Educação

Uruçuí: professores querem pagamento do Fundeb, prefeito nega!

Veja versões do sindicato e da prefeitura


Foto: DivulgaçãoWagner Coelho, Pollyanna Gomes e notas do sindicato e prefeitura
Wagner Coelho, Pollyanna Gomes e notas do sindicato e prefeitura

 

Na cidade de Uruçuí, um impasse envolvendo o pagamento do Fundo de Manutenção e Desenvolvimento da Educação Básica e de Valorização dos Profissionais da Educação (Fundeb) aos professores está gerando preocupação na comunidade educacional. O prefeito, Wagner Coelho, local emitiu uma orientação para não efetuar o pagamento, alegando uma resolução do Tribunal de Contas que desaconselha o uso do Fundef (Fundo de Manutenção e Desenvolvimento do Ensino Fundamental e de Valorização do Magistério) para remuneração dos docentes.

No entanto, essa decisão do prefeito contrasta com uma série de eventos anteriores. Os professores, que aguardavam há mais de dois anos pelo pagamento do precatório do Fundef, chegaram a um acordo com a justiça, o qual foi homologado na esfera estadual, garantindo a legalidade do acordo. Além disso, a Câmara Municipal aprovou uma lei autorizando o pagamento dos professores, consolidando a posição dos educadores.

Anteriormente, os professores haviam recorrido à justiça para bloquear os recursos do Fundeb, temendo que o prefeito utilizasse os 60% do fundo para outros fins. No entanto, com o acordo judicial, autorizaram a liberação dos recursos que estavam retidos em uma conta bancária. A atual apreensão dos professores está relacionada ao temor de que o prefeito possa, de fato, utilizar esses recursos em outros fins, em vez de cumprir o acordo de pagamento aos profissionais da educação.

O Sindicato

Em uma entrevista, a presidente do Sindicato dos Servidores Municipais de Uruçuí PI, Pollyanna Gomes, expressou sua insatisfação com o atual prefeito da cidade devido à sua alegação de falta de legalidade jurídica para pagar os precatórios do FUNDEF, que beneficiariam os professores da região.

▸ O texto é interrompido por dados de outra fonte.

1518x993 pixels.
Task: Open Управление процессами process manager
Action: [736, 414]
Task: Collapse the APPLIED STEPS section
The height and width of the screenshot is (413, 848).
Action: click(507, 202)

A situação se agrava devido ao fato de que o sindicato já havia obtido um acordo homologado pela justiça Estadual durante o afastamento do prefeito Dr. Wagner e a gestão interina do Vice-prefeito Stanley Carvalho.

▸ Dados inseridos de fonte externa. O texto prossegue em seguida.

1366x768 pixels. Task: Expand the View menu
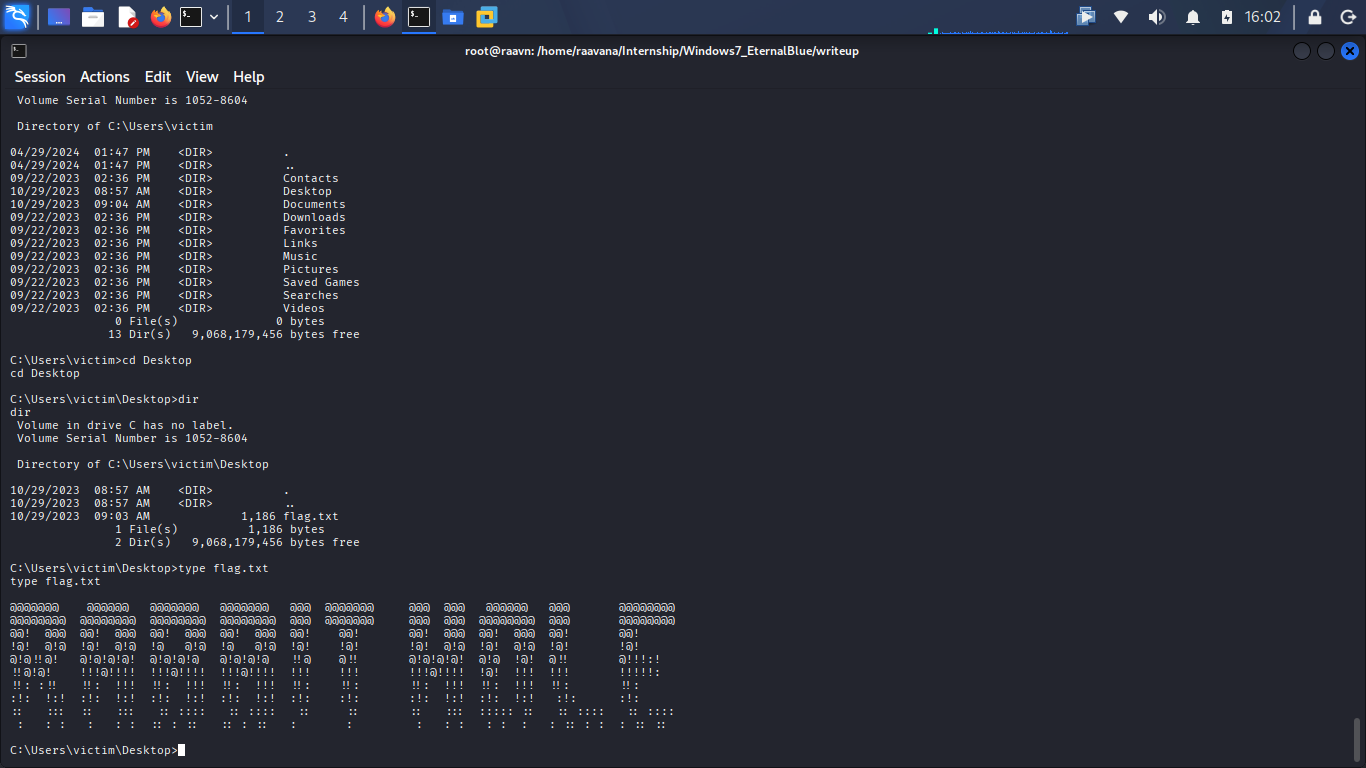tap(202, 77)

Pollyanna Gomes enfatiza que o processo já transitou em julgado e que o sindicato havia ajuizado a causa em 2018, solicitando o bloqueio dos valores até que a justiça decidisse a destinação correta (professores ou gestão). A presidente também destaca a importância da lei do rateio de março de 2022, que garantiu o rateio dos recursos de acordo com a ação judicial.

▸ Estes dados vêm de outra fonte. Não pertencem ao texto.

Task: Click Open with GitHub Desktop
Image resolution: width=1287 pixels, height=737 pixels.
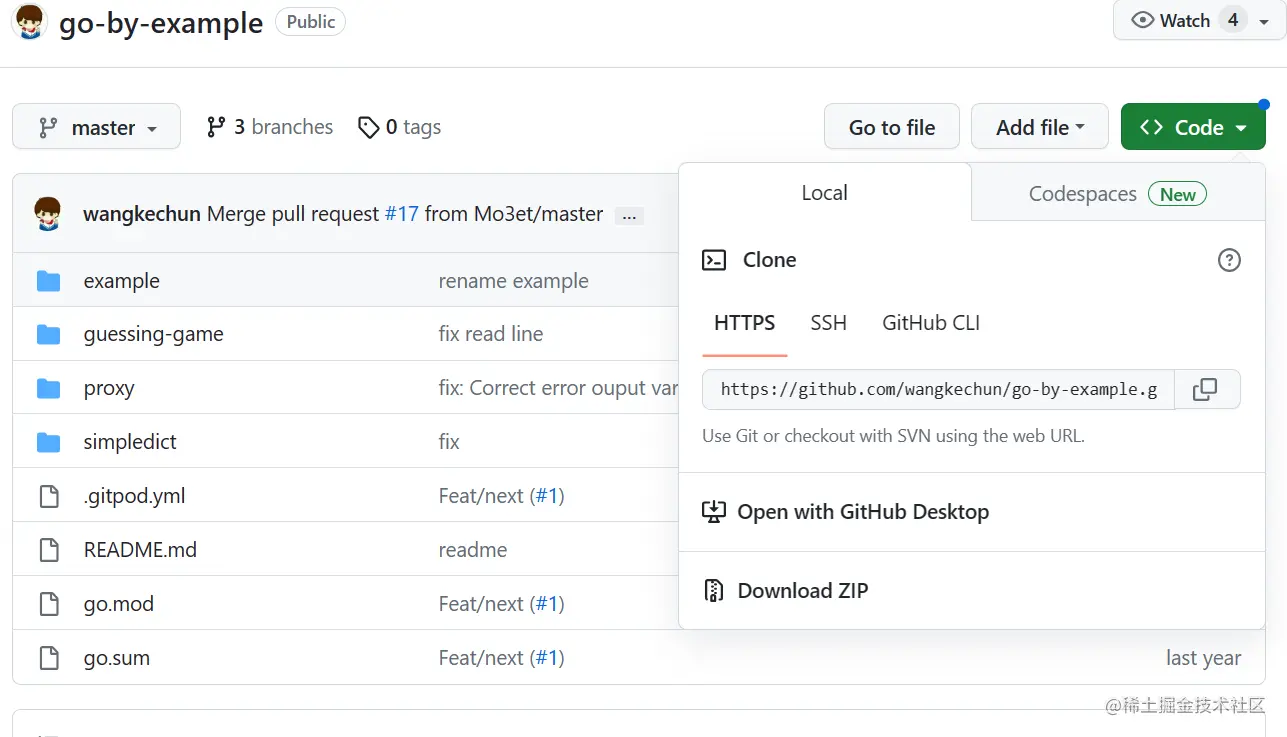Action: (x=862, y=512)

Quando questionada sobre a autorização para desbloqueio dos recursos, Pollyanna Gomes ressaltou que a decisão caberá à justiça, deixando claro que o pagamento não depende apenas da vontade do prefeito.

Quanto à preocupação de que o prefeito possa utilizar os recursos para outros fins, a presidente do sindicato expressa seu desconforto com o que considera uma perseguição aos professores.

Por fim, quando questionada sobre a possibilidade de mobilizar os professores para manifestações em prol do pagamento do FUNDEF, Pollyanna Gomes revela que estão seguindo orientações dos advogados da federação dos sindicatos, destacando que as manifestações serão pacíficas por enquanto, enquanto os advogados continuam trabalhando no caso.